▶ [THE INPUT]
########################################

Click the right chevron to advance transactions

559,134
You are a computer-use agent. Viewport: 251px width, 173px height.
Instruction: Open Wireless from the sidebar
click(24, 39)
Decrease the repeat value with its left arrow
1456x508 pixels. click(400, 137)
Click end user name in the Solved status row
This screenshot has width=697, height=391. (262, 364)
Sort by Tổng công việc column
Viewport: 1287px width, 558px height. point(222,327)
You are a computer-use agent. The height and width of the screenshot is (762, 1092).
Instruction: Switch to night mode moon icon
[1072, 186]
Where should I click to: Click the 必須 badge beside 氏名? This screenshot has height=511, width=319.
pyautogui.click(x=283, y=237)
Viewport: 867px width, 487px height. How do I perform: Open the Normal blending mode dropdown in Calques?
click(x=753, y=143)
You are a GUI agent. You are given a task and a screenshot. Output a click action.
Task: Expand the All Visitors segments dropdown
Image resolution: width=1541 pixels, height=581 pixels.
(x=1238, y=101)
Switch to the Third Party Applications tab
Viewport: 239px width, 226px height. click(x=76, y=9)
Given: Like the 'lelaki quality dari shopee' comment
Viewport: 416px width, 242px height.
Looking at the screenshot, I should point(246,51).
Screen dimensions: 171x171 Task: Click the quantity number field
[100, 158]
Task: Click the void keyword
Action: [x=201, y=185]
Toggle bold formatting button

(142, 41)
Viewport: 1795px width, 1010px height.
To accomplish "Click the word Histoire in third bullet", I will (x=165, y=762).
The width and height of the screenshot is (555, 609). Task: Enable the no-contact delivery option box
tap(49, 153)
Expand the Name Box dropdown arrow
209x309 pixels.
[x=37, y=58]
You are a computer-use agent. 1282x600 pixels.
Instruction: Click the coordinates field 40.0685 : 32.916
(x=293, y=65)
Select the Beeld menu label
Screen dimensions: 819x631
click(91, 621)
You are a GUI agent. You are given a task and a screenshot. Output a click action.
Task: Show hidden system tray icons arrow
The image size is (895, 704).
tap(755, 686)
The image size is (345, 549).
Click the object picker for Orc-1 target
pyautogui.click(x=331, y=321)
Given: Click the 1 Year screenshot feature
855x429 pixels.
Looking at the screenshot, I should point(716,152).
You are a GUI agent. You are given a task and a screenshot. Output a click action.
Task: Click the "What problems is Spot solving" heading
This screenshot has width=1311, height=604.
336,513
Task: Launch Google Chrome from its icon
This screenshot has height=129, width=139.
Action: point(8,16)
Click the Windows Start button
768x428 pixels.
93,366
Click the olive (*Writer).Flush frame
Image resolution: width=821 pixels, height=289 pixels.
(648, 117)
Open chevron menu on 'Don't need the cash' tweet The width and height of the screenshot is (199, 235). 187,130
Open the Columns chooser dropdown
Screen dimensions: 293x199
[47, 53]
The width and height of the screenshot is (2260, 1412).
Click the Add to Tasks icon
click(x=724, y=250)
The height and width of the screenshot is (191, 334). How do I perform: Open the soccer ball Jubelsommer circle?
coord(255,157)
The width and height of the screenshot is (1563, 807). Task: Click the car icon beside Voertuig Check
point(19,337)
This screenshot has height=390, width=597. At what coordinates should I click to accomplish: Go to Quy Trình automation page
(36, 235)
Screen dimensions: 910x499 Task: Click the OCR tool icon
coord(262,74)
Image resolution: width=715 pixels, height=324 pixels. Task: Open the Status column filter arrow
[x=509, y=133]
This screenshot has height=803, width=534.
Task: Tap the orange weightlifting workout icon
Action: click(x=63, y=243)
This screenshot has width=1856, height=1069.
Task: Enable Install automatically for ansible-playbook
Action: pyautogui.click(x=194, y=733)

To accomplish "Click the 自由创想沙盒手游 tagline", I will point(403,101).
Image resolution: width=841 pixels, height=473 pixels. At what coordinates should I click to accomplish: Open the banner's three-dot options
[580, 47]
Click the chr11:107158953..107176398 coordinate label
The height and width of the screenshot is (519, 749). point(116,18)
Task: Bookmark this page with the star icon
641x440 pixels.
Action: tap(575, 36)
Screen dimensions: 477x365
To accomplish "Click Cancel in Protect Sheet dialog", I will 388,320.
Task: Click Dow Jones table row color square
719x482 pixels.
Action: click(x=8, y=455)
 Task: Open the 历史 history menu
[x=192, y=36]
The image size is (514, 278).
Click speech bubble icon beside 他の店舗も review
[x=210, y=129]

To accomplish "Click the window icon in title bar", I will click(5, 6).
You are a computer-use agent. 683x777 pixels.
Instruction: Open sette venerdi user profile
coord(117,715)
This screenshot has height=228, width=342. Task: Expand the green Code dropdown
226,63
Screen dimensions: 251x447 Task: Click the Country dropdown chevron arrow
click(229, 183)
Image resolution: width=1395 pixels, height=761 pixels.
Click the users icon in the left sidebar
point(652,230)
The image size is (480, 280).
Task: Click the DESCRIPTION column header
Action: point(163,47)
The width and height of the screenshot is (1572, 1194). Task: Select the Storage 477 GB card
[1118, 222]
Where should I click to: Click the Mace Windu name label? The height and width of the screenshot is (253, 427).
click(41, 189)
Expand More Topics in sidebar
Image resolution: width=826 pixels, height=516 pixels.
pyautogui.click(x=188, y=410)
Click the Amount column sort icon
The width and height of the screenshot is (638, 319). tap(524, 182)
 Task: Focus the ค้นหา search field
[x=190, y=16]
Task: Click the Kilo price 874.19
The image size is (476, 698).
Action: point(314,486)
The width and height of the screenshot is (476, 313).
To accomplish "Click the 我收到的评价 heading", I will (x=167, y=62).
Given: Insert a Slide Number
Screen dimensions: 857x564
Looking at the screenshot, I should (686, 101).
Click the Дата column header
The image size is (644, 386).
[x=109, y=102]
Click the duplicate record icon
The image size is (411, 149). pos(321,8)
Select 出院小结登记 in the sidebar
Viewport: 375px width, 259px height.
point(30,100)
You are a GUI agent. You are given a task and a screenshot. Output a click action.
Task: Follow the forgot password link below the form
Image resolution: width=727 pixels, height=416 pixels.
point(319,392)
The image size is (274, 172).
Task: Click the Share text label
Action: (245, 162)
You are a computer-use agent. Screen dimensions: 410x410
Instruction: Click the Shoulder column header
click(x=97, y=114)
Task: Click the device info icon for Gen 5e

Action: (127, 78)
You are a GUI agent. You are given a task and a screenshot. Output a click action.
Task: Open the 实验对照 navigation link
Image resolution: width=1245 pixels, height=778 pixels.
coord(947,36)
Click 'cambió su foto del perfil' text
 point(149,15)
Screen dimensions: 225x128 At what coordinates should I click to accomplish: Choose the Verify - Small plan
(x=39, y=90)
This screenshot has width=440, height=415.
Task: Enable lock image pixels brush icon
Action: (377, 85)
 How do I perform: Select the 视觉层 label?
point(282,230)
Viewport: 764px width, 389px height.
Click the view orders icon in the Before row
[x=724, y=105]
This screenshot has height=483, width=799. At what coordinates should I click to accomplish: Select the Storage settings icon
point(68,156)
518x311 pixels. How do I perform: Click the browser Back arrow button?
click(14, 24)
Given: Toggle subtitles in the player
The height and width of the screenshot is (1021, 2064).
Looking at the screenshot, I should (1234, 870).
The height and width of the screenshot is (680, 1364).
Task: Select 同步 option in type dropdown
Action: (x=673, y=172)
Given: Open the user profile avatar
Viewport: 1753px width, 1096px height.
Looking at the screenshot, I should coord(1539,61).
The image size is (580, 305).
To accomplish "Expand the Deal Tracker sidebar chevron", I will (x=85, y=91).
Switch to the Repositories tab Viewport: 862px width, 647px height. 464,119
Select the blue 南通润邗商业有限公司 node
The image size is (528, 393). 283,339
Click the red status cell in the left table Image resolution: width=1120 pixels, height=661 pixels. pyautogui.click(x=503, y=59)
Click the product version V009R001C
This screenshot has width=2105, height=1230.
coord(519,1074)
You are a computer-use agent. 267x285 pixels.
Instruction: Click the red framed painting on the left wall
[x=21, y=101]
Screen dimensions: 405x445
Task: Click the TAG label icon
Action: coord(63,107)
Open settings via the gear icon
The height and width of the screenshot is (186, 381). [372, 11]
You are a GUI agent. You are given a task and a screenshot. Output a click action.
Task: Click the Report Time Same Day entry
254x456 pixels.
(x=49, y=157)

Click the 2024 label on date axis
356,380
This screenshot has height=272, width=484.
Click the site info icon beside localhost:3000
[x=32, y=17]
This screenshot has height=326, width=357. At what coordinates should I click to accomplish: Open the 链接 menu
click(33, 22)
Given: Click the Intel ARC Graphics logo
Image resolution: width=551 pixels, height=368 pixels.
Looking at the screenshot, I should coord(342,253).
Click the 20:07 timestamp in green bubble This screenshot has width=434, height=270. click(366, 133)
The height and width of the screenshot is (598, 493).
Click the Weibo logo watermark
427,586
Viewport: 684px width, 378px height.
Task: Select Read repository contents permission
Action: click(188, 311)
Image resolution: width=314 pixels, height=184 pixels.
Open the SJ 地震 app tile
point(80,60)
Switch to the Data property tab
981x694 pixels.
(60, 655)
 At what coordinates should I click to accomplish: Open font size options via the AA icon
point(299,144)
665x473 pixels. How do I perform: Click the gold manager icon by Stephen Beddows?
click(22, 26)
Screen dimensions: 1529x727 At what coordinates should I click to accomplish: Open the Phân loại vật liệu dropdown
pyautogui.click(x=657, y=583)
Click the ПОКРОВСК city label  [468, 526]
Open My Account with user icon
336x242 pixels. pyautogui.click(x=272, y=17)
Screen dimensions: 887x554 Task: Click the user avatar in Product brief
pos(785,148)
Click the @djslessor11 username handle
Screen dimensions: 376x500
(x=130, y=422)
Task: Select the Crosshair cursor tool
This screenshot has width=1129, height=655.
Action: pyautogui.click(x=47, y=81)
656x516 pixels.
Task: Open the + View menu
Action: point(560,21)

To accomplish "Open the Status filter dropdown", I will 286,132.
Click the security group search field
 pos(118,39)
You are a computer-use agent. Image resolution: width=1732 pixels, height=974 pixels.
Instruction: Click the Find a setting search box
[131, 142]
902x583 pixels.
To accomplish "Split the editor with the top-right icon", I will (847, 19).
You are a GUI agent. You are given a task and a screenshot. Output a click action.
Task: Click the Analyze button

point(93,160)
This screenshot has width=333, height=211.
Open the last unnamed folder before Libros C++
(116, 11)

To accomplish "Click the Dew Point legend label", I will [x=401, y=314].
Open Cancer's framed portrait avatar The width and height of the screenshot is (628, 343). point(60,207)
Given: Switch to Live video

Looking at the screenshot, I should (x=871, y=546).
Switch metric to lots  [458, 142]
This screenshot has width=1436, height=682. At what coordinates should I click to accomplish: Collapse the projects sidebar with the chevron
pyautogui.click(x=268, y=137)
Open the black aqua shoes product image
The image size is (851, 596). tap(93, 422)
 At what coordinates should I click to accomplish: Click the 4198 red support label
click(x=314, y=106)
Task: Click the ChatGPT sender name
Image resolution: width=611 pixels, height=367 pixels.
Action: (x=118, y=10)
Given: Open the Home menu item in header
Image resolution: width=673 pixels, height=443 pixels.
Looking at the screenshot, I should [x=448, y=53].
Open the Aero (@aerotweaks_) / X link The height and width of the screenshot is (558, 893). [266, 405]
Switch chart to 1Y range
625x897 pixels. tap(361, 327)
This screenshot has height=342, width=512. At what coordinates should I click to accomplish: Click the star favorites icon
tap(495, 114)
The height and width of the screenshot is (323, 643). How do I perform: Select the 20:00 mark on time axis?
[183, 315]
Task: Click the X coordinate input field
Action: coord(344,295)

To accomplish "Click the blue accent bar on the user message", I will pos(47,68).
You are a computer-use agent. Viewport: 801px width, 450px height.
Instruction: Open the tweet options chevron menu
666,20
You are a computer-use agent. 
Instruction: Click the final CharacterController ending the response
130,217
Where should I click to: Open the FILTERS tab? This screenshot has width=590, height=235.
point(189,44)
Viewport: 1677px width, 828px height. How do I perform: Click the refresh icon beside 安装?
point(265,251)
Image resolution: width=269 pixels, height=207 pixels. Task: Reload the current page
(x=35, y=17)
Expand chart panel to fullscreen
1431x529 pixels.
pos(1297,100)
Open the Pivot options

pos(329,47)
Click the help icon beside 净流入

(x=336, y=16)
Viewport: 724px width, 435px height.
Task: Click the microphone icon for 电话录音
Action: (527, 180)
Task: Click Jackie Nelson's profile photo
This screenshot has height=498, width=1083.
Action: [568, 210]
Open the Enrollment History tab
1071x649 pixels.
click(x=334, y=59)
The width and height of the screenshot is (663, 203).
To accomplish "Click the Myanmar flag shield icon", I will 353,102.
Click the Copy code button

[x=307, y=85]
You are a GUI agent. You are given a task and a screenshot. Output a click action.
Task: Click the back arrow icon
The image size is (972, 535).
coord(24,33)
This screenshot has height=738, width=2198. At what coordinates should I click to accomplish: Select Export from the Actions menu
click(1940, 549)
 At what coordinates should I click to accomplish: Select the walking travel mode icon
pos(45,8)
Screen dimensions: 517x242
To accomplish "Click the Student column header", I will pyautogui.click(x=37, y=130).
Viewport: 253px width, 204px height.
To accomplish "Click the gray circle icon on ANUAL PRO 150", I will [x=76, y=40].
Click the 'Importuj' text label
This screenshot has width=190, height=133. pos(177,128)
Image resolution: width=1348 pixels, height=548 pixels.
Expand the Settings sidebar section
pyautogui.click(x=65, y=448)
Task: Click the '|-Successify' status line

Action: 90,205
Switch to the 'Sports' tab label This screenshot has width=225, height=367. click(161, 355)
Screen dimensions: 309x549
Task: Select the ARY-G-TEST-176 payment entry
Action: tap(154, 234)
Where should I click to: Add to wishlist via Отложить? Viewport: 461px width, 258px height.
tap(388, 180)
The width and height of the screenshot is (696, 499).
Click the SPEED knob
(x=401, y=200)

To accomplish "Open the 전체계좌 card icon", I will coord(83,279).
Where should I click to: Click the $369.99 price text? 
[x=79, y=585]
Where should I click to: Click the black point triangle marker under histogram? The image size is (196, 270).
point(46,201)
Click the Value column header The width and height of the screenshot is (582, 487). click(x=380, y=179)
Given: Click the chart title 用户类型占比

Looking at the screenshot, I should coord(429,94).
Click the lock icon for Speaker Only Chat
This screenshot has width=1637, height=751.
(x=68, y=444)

########################################

Rewrite the records as a JSON list of strings, one string per line with blank lines omitted. Begin at the line that contains "This screenshot has height=228, width=342." and stop after the line that contains "Action: point(314,486)".

▶ [WRITTEN ANSWER]
[
  "This screenshot has height=228, width=342. Task: Expand the green Code dropdown",
  "226,63",
  "Screen dimensions: 251x447 Task: Click the Country dropdown chevron arrow",
  "click(229, 183)",
  "Image resolution: width=1395 pixels, height=761 pixels.",
  "Click the users icon in the left sidebar",
  "point(652,230)",
  "The image size is (480, 280).",
  "Task: Click the DESCRIPTION column header",
  "Action: point(163,47)",
  "The width and height of the screenshot is (1572, 1194). Task: Select the Storage 477 GB card",
  "[1118, 222]",
  "Where should I click to: Click the Mace Windu name label? The height and width of the screenshot is (253, 427).",
  "click(41, 189)",
  "Expand More Topics in sidebar",
  "Image resolution: width=826 pixels, height=516 pixels.",
  "pyautogui.click(x=188, y=410)",
  "Click the Amount column sort icon",
  "The width and height of the screenshot is (638, 319). tap(524, 182)",
  " Task: Focus the ค้นหา search field",
  "[x=190, y=16]",
  "Task: Click the Kilo price 874.19",
  "The image size is (476, 698).",
  "Action: point(314,486)"
]